● Assigned task
From the line holding "About company (65, 2222)" to the final line of the entries, set down each line exactly, including both, and nothing more.

Stored data entries
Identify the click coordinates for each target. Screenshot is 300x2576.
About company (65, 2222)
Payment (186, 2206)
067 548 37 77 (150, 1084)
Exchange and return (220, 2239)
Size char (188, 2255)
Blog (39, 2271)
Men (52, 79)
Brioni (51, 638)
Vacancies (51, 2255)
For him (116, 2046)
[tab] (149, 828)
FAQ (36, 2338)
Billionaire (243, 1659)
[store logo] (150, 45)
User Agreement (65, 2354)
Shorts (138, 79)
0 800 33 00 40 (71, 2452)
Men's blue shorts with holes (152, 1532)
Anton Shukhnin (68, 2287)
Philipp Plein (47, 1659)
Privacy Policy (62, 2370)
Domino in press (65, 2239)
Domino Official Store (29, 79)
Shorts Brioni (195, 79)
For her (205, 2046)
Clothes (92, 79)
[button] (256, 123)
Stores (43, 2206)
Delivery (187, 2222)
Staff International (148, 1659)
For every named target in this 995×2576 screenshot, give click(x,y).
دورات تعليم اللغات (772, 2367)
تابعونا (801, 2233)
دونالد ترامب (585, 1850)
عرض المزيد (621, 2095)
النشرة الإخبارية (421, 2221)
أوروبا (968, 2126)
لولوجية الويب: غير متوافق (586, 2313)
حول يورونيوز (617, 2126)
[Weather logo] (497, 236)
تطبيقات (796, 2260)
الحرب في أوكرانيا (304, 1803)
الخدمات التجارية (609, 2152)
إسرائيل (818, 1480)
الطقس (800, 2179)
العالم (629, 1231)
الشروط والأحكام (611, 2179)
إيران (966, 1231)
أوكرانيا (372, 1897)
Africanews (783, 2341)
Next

● Solution to this task
About company (65, 2222)
Payment (186, 2206)
067 548 37 77 (150, 1084)
Exchange and return (220, 2239)
Size char (188, 2255)
Blog (39, 2271)
Men (52, 79)
Brioni (51, 638)
Vacancies (51, 2255)
For him (116, 2046)
[tab] (149, 828)
FAQ (36, 2338)
Billionaire (243, 1659)
[store logo] (150, 45)
User Agreement (65, 2354)
Shorts (138, 79)
0 800 33 00 40 (71, 2452)
Men's blue shorts with holes (152, 1532)
Anton Shukhnin (68, 2287)
Philipp Plein (47, 1659)
Privacy Policy (62, 2370)
Domino in press (65, 2239)
Domino Official Store (29, 79)
Shorts Brioni (195, 79)
For her (205, 2046)
Clothes (92, 79)
[button] (256, 123)
Stores (43, 2206)
Delivery (187, 2222)
Staff International (148, 1659)
For every named target in this 995×2576 screenshot, give click(x,y).
دورات تعليم اللغات (772, 2367)
تابعونا (801, 2233)
دونالد ترامب (585, 1850)
عرض المزيد (621, 2095)
النشرة الإخبارية (421, 2221)
أوروبا (968, 2126)
لولوجية الويب: غير متوافق (586, 2313)
حول يورونيوز (617, 2126)
[Weather logo] (497, 236)
تطبيقات (796, 2260)
الحرب في أوكرانيا (304, 1803)
الخدمات التجارية (609, 2152)
إسرائيل (818, 1480)
الطقس (800, 2179)
العالم (629, 1231)
الشروط والأحكام (611, 2179)
إيران (966, 1231)
أوكرانيا (372, 1897)
Africanews (783, 2341)
Next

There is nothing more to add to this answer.